John Newton (1759–1844) was trained by Thomas Bateman (fl1754-81), who had previously been apprenticed to Nathaniel Hill (fl1746-1768). Newton’s first globe was a revised edition of Hill’s 1754 pocket globe, which he published in 1783 in association with William Palmer. The partnership dissolved shortly after, and Newton continued to publish the pocket globe under his own name. John’s second son William Newton (1786–1861) joined the firm between 1814–1816, which traded under the name J. & W. Newton. In the same year the firm produced a new series of globes, including a new pocket globe.
By the 1830s the firm was also active as a patent agent and was joined by Miles Berry, a civil engineer and patent agent, after which the firm was known as Newton, Berry & Son. In 1842, William’s eldest son, William Edward Newton (1818–1879), joined the business, followed by his brother Alfred Vincent Newton (1821–1900). The firm became known as W. Newton & Son, or once again, on the death of William, as simply Newton & Son from 1861 until about 1883.
Perhaps the greatest triumph for the Newton family was the Great Exhibition of 1851, where, aside from the globes they exhibited from 150 to 635mm (1 to 25 inches) in diameter, they were awarded a prize medal for a manuscript terrestrial globe of six feet in diameter.
The coastline of the Pacific northwest of America has been updated to show “Nootka”, following the Nootka Crisis of 1790; in Canada what was formerly referred to as “Unknown Parts” now shows the “Mackenzie River”, named after the Scottish explorer Alexander Mackenzie. The fur trapper had followed the river up in 1789 to try and reach the Pacific Ocean; finding the Arctic Ocean instead, he had named the river “The River of Disappointment” in frustration before it was renamed after him.

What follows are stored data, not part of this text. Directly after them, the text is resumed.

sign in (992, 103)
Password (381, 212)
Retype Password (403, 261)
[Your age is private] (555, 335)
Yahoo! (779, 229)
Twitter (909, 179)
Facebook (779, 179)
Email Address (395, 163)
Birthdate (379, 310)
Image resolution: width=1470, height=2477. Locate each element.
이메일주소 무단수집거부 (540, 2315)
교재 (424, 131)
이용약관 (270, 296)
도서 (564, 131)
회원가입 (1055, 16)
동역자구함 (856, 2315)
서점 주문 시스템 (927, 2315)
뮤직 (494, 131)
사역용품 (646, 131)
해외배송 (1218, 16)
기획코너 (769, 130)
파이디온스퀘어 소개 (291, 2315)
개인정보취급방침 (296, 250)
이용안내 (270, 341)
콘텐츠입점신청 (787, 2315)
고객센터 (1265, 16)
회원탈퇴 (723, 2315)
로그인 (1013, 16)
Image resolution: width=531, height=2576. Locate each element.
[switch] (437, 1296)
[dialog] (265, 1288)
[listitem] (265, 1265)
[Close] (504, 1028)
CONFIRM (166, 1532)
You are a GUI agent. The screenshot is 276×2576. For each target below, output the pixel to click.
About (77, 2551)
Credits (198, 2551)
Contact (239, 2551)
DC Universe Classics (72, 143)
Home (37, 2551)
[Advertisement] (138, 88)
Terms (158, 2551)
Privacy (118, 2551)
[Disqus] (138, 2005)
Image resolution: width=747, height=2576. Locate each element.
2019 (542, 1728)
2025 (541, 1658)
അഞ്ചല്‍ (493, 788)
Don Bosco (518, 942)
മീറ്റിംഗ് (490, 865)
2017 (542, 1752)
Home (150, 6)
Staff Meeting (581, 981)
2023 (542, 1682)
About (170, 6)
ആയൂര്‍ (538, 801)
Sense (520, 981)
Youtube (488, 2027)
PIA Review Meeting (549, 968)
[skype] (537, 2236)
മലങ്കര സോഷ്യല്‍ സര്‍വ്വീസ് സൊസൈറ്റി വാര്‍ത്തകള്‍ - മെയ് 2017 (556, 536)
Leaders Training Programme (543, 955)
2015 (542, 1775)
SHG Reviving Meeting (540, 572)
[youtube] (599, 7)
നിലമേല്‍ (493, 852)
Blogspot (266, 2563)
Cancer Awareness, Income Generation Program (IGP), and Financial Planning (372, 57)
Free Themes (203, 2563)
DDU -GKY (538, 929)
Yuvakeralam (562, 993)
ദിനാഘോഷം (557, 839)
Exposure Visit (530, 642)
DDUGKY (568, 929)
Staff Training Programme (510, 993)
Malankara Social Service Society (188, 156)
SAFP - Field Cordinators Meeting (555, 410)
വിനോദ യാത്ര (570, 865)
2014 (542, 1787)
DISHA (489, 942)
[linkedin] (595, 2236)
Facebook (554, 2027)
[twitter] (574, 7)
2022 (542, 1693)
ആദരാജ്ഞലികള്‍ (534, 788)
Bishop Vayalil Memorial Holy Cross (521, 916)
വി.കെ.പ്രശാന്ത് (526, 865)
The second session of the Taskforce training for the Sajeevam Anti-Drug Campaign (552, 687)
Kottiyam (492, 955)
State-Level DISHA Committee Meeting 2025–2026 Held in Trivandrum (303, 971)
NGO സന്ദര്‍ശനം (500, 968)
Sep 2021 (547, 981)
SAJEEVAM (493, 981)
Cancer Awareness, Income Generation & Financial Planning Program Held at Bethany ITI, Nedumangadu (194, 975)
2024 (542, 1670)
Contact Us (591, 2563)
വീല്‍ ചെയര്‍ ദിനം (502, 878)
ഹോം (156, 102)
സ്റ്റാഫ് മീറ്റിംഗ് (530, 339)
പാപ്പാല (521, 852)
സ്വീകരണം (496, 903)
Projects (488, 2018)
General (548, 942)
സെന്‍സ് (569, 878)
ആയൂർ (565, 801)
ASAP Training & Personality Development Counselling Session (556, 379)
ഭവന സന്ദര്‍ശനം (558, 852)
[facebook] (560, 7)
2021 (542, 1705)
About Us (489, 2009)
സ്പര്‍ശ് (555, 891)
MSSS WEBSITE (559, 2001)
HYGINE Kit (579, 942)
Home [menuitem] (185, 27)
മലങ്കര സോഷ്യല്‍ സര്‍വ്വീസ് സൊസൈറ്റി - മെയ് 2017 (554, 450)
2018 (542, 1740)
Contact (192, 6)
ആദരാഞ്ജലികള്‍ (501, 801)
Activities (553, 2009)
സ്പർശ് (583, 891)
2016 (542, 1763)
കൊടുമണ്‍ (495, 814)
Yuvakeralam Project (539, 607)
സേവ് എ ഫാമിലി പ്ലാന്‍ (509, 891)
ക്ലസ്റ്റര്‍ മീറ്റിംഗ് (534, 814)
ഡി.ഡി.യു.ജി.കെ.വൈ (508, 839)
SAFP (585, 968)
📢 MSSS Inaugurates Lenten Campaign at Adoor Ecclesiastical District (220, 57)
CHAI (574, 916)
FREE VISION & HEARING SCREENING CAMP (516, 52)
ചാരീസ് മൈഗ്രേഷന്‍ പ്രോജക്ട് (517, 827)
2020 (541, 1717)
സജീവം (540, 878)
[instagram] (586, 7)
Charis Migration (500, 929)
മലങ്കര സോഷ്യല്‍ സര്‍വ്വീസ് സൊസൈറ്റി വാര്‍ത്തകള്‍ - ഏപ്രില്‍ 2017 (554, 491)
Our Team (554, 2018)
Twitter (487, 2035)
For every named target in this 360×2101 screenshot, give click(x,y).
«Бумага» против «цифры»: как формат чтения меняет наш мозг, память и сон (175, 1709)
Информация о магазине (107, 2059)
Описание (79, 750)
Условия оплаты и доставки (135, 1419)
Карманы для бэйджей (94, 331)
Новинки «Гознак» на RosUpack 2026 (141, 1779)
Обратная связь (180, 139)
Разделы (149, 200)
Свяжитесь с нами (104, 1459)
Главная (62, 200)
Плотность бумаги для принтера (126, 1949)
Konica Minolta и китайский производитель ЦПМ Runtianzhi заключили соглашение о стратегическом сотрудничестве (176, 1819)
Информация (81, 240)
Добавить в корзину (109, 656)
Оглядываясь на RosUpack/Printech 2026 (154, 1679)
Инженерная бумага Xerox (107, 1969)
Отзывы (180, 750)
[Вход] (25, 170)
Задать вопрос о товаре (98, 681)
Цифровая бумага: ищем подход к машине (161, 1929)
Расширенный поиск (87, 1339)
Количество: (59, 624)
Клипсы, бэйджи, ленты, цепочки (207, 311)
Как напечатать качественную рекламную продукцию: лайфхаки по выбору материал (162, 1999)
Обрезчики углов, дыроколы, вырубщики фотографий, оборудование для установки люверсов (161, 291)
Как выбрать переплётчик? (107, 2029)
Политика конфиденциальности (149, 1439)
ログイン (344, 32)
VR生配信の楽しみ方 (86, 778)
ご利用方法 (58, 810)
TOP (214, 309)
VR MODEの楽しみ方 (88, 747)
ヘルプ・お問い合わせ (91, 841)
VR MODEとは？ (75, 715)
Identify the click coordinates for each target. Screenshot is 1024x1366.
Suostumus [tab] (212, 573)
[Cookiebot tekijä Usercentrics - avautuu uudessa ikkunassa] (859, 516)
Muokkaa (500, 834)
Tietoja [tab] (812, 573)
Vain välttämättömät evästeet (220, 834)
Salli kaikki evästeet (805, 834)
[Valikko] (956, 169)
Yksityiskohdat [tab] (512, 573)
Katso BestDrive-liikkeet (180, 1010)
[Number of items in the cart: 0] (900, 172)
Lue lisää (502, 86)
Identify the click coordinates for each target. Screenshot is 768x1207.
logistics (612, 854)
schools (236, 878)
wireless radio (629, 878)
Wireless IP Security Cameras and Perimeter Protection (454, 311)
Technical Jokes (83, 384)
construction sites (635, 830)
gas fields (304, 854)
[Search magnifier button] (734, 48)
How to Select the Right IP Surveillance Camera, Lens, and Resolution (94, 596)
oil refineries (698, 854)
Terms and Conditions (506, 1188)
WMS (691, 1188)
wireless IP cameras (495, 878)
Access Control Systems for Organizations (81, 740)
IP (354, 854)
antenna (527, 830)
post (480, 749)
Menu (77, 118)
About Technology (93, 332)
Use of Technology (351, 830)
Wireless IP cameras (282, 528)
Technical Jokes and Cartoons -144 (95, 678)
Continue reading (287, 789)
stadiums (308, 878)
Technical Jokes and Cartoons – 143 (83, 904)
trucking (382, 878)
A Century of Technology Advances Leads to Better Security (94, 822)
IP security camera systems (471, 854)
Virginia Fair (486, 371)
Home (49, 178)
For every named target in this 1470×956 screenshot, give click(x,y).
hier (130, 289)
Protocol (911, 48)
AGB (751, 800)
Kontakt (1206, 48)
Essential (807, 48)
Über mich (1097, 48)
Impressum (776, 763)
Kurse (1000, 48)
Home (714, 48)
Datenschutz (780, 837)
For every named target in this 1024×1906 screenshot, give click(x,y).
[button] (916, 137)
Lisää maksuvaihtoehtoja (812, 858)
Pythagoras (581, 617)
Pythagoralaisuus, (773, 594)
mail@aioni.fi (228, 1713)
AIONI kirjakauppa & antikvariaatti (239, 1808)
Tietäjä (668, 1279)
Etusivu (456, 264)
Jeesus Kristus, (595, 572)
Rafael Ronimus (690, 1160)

The Cary brothers were the first to publish a pocket globe with the discovery in 1798, but Newton’s globe of 1800 also predates Mackenzie’s own maps of his findings in 1801.
The celestial cartography lining the inside of the case follows Hill’s globe of 1754 with astronomical details shown on a geocentric projection. Stars are represented by symbols, but a magnitude table is lacking. The Milky Way is labelled. The 48 Ptolemaic constellations and four of the non-Ptolemaic constellations are drawn. There are four of the southern constellations as well as those of Plancius and all those of Hevelius.